令和2年-問46 記述式 民法
Lv4
問題 更新:2021-01-11 12:18:41
以下の[設例]および[判例の解説]を読んで記述せよ。
[設例]
A所有の甲不動産をBが買い受けたが登記未了であったところ、その事実を知ったCが日頃Bに対して抱いていた怨恨(えんこん)の情を晴らすため、AをそそのかしてもっぱらBを害する目的で甲不動産を二重にCに売却させ、Cは、登記を了した後、これをDに転売して移転登記を完了した。Bは、Dに対して甲不動産の取得を主張することができるか。
[判例の解説]
上記[設例]におけるCはいわゆる背信的悪意者に該当するが、判例はかかる背信的悪意者からの転得者Dについて、無権利者からの譲受人ではなくD自身が背信的悪意者と評価されるのでない限り、甲不動産の取得をもってBに対抗しうるとしている。
上記の[設例]について、上記の[判例の解説]の説明は、どのような理由に基づくものか。「背信的悪意者は」に続けて、背信的悪意者の意義をふまえつつ、Dへの譲渡人Cが無権利者でない理由を、40字程度で記述しなさい。
背信的悪意者は、
正解例 信義則上、登記の欠缺を主張する正当な利益を有しないが、AC間の売買自体は無効でないため。(44字)
解説
本問は、最判昭和44年1月16日、最判平成8年10月29日の判決を題材として作成されている。[判例の解説]部分は、最判平成8年10月29日判決の判旨部分であり、設問は、その理由部分を問うものである。
裁判所の判決文をじっくりと読み込んでいれば、理由部分も記憶に残っていたかもしれないが、多くの受験生は、「背信的悪意者からの転得者Dについて、無権利者からの譲受人ではなくD自身が背信的悪意者と評価されるのでない限り、甲不動産の取得をもってBに対抗しうる」という結論部分のほうが記憶に残っているかと思われる。
まず、「背信的悪意者の意義」について判例は、「実体上物権変動があった事実を知りながら当該不動産について利害関係を持つに至った者において、右物権変動についての登記の欠缺を主張することが信義に反するものと認められる事情がある場合には、かかる背信的悪意者は登記の欠缺を主張するについて正当な利益を有しないものであって、民法177条にいう「第三者」にあたらないものと解すべき」(最判昭和44年1月16日)としている。すなわち、背信的悪意者とは、信義則上、登記の欠缺を主張することのできない者ということになる。

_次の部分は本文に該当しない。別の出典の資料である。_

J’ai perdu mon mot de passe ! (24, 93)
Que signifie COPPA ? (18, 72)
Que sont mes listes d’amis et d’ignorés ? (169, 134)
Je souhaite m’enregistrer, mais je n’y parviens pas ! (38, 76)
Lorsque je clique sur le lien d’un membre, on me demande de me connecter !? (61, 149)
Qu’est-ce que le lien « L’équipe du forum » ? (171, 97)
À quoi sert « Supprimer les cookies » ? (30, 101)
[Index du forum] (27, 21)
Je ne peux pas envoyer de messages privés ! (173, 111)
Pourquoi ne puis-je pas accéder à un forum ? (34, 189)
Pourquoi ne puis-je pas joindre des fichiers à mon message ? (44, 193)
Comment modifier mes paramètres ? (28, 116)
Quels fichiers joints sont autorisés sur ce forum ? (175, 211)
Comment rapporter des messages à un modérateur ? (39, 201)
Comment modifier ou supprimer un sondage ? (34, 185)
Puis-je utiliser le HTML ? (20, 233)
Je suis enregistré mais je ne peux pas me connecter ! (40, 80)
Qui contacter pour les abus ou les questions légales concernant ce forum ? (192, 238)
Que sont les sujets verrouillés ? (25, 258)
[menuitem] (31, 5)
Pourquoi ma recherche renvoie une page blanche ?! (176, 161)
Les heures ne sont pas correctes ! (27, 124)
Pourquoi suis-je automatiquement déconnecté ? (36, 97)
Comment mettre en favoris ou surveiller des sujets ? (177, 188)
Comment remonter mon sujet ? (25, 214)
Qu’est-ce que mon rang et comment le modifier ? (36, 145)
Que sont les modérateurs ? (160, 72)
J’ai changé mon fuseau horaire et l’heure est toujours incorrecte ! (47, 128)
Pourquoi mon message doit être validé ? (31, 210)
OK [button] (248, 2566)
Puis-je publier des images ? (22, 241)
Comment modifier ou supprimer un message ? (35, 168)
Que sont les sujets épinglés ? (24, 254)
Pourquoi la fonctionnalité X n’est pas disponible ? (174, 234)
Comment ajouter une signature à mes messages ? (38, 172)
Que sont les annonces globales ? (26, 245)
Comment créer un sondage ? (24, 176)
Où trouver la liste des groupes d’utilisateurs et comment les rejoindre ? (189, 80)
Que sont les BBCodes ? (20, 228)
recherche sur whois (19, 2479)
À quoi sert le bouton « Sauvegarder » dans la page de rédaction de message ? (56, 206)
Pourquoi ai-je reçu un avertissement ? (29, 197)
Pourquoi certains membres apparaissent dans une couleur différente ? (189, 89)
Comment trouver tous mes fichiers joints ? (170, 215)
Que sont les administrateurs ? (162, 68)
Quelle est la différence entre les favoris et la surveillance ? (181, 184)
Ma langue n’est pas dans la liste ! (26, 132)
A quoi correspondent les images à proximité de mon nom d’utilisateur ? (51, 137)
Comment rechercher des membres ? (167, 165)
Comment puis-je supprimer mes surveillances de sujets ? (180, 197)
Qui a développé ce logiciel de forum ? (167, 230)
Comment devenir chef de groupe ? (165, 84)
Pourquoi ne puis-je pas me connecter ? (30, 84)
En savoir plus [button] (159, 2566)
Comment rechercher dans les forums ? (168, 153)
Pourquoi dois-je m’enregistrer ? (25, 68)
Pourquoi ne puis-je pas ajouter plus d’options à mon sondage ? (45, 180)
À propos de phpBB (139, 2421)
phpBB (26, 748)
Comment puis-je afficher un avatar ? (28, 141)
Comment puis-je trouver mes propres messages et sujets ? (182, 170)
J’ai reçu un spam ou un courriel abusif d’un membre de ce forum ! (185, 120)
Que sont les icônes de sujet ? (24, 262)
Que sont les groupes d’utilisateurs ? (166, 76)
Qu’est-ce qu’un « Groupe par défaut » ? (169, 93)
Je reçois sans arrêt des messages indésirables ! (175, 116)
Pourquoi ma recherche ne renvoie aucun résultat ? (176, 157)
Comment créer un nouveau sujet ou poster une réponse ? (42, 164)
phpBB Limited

次に、「譲渡人Cが無権利者でない理由」ついて判例は、「所有者甲から乙が不動産を買い受け、その登記が未了の間に、丙が当該不動産を甲から二重に買い受け、更に丙から転得者丁が買い受けて登記を完了した場合に、たとい丙が背信的悪意者にあたるとしても、丁は、乙に対する関係で丁自身が背信的悪意者と評価されるのでない限り、当該不動産の所有権取得をもって乙に対抗することができるものと解するのが相当である。」
「けだし、丙が背信的悪意者であるがゆえに登記の欠缺を主張する正当な利益を有する第三者にあたらないとされる場合であっても、乙は、丙が登記を経由した権利を乙に対抗することができないことの反面として、登記なくして所有権取得を丙に対抗することができるというにとどまり、甲丙間の売買自体の無効を来すものではなく、したがって、丁は無権利者から当該不動産を買い受けたことにはならない。また、背信的悪意者が正当な利益を有する第三者にあたらないとして民法177条の「第三者」から排除されるゆえんは、第一譲受人の売買等に遅れて不動産を取得し登記を経由した者が登記を経ていない第一譲受人に対してその登記の欠缺を主張することがその取得の経緯等に照らし信義則に反して許されないということにあるのであって、登記を経由した者がこの法理によって「第三者」から排除されるかどうかは、その者と第一譲受人との間で相対的に判断されるべき事柄であるからである」(最判平成8年10月29日)としている。
すなわち、Bは、登記なくして所有権取得をCに主張することができるだけであり、AC間の売買契約自体の無効をきたすものではないということになる。
したがって、AC間の売買契約は有効であり、Dは無権利者から当該不動産を買い受けたことにはならないのである。